Come ti ha fatto benissimo notare anche la mia grande amica Lisa Noja, non c’entra nulla il concetto che hai espresso “del linguaggio politicamente corretto e del comportamento che ne consegue che stanno paralizzando il pensiero e l’azione, specie a sinistra”. Il ragionamento è semplice e tu sei una persona che ho sempre apprezzato per l’intelligenza e non puoi non rendertene conto: rappresentare una condizione di vita reale come un insulto è irrispettoso e fa soffrire chi quella condizione la vive. E anche se chi è decerebrato può non comprendere un’offesa, può non percepire la violenza fisica o verbale, stai tranquilla che ci sarà chi incasserà per conto suo, chi si sarà sentito umiliato leggendo il tuo pezzo: tutti coloro che conoscono i loro volti ed i loro sentimenti, che li sanno riconoscere e sanno essere riconosciuti perché non li considerano tutti uguali, tutti disabili. Ed infine permettimi di dirti un’altra cosa, tutto questo con la “sinistra” non c’entra nulla.
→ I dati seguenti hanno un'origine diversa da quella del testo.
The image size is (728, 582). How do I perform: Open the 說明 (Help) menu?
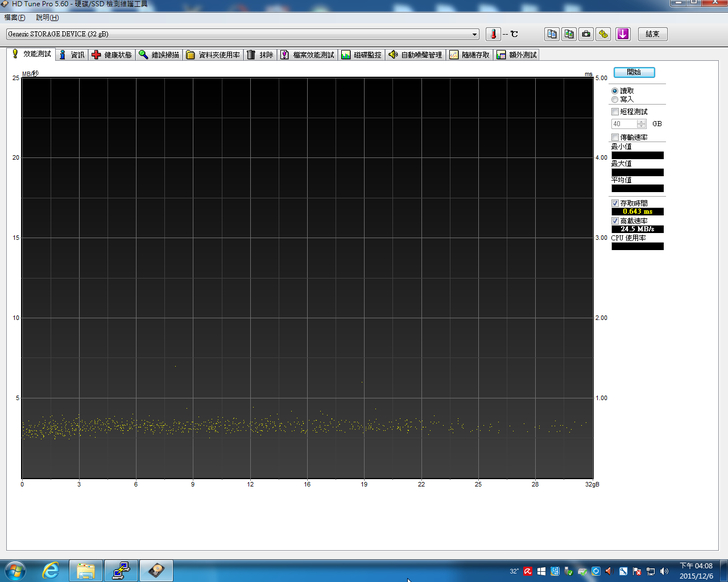coord(47,18)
Ci siamo dovuti difendere da soli dalle tue parole, nessuno di quelli “di sinistra”, nessuno di quelli che di mestiere fa il droghiere dei vocaboli, ti ha manifestato il proprio disappunto, nessuno ti ha fatto notare che probabilmente avevi commesso una leggerezza nell’usare quel linguaggio. Lo stesso comitato di redazione del giornale per cui scrivi, La Repubblica, che qualche giorno prima si era riunito per stigmatizzare le parole di Elkann sui giovani lanzichenecchi, non ha proferito una sola parola di presa di distanze dalle tue espressioni quantomeno forti. Perché “a sinistra”, cara Concita, “l’uso del linguaggio politicamente corretto”, usa una doppia unità di misura, doppia come è spesso doppia la morale, come un droghiere che trucca la bilancia. Tu per certa “sinistra” quelle cose puoi dirle, ti sono abbonate, per qualcun altro si sarebbe scatenato il finimondo. Saremo una società realmente matura, con una forte coscienza civica, quando non dovranno essere le persone coinvolte in qualche modo con la disabilità a ribellarsi, a dover far notare una leggerezza, ma quando nessuno si sognerà di scrivere quelle cose e se anche qualcuno dovesse farlo saranno in tanti a farglielo notare.